Exercise aim
Reproduce the optics notes from "The image is virtual" to "the smallest deviation.".

Passage given
* begin *

What are the properties of an image in a plane mirror?

Answer 9

The image is a far behind the mirror as the object is in front.
The image is the same size as the object.
The image is virtual (cannot be produced on a screen)
The image is laterally inverted (the left side and the right side of the image appear to be interchanged).

Question 10

What happens when white light passes through a prism?

Answer 10

1. A spectrum is formed because white light is a mixture of colours and each colour travels through the prism at a slightly different speed, so each colour is refracted by a different angle
2. The prism has a different refractive index for each colour. Because of this each of the colours emerges from the prism travelling in a slightly different direction. This process is called dispersion.
3. The speed of red light changes the least so it has the smallest deviation.
4. The speed of violet light is changed the most and so violet light has the largest deviation.
5. Can’t use a rectangular block as it has parallel boundaries so the rays bend by the same amount when they leave the block as when they entered so the rays emerge parallel, but in a triangular prism the boundaries are not parallel so the different wavelengths don’t emerge parallel.

Question 11

How can you experiment with refraction/ find the refractive index of glass using a glass box?

Answer 11

1. Shine a light ray at a glass block at an angle, and some of the light is reflected but some is also refracted.
   2.Trace the incident and emergent ray.
2. Draw in the refracted ray through the block by joining the end of the other two rays with a straight line.
   (Draw in the normal at 90 degrees to the edge of the block, at the point where the rays enter the block)
3. Use a protractor to measure the angles between the rays and the normal (angle of incidence and angle of refraction)
4. The work out the refractive index of the material in the block by using Snell’s Law

Question 12

Explain how optical fibres work

Answer 12

1. Optical fibres made out of a central core of an optically dense material plastic or glass consist (with a high refractive index) surrounded by cladding that has a lower refractive index
2. The core of the fibre is so narrow that light signals passing through it always hit the core-cladding boundary at angles higher than the critical angle, so the light is always totally internally reflected
3. It only stops working if the fibre is bent too sharply
   - E.G. Endoscopes, used by doctors to see inside of body and by engineers to see inaccessible parts of machinery
4. Large numbers of these fibres fixed together form a bindle and bundles can carry sufficient light for images of objects to be seen through them
5. If the fibres are tapered it is also possible to produce a magnified image

Question 13

How do you use semicircular blocks to show total internal reflection?

* end *

Stored data

* begin *

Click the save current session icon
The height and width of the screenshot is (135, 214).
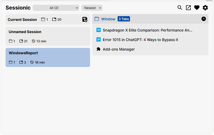click(x=85, y=20)
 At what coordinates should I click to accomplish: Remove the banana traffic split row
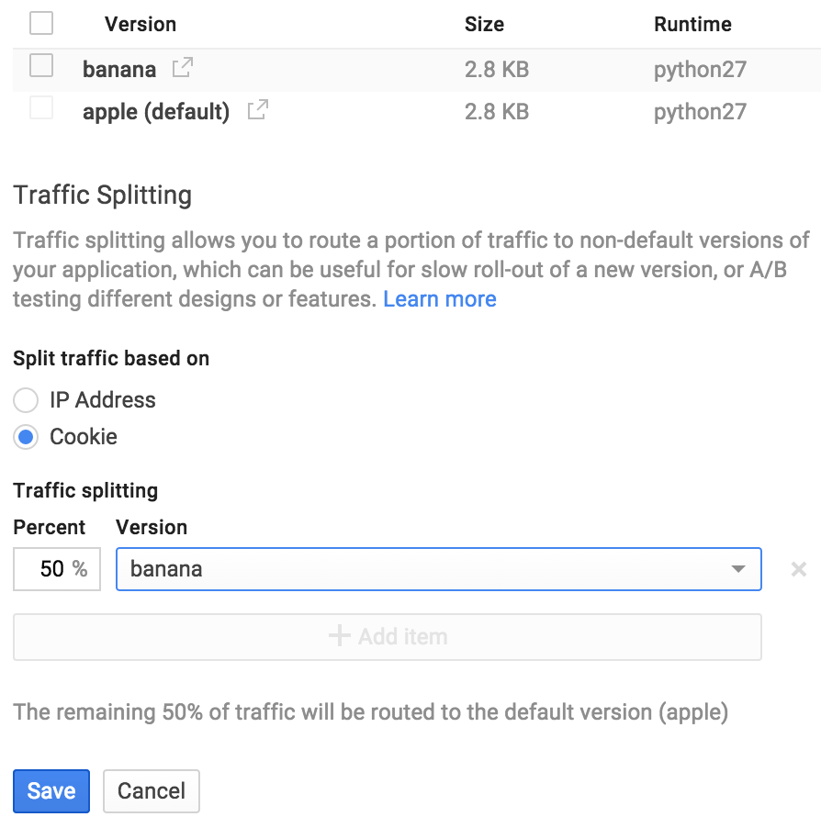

* end *

Task result
The image is virtual (cannot be produced on a screen)
The image is laterally inverted (the left side and the right side of the image appear to be interchanged).

Question 10

What happens when white light passes through a prism?

Answer 10

1. A spectrum is formed because white light is a mixture of colours and each colour travels through the prism at a slightly different speed, so each colour is refracted by a different angle
2. The prism has a different refractive index for each colour. Because of this each of the colours emerges from the prism travelling in a slightly different direction. This process is called dispersion.
3. The speed of red light changes the least so it has the smallest deviation.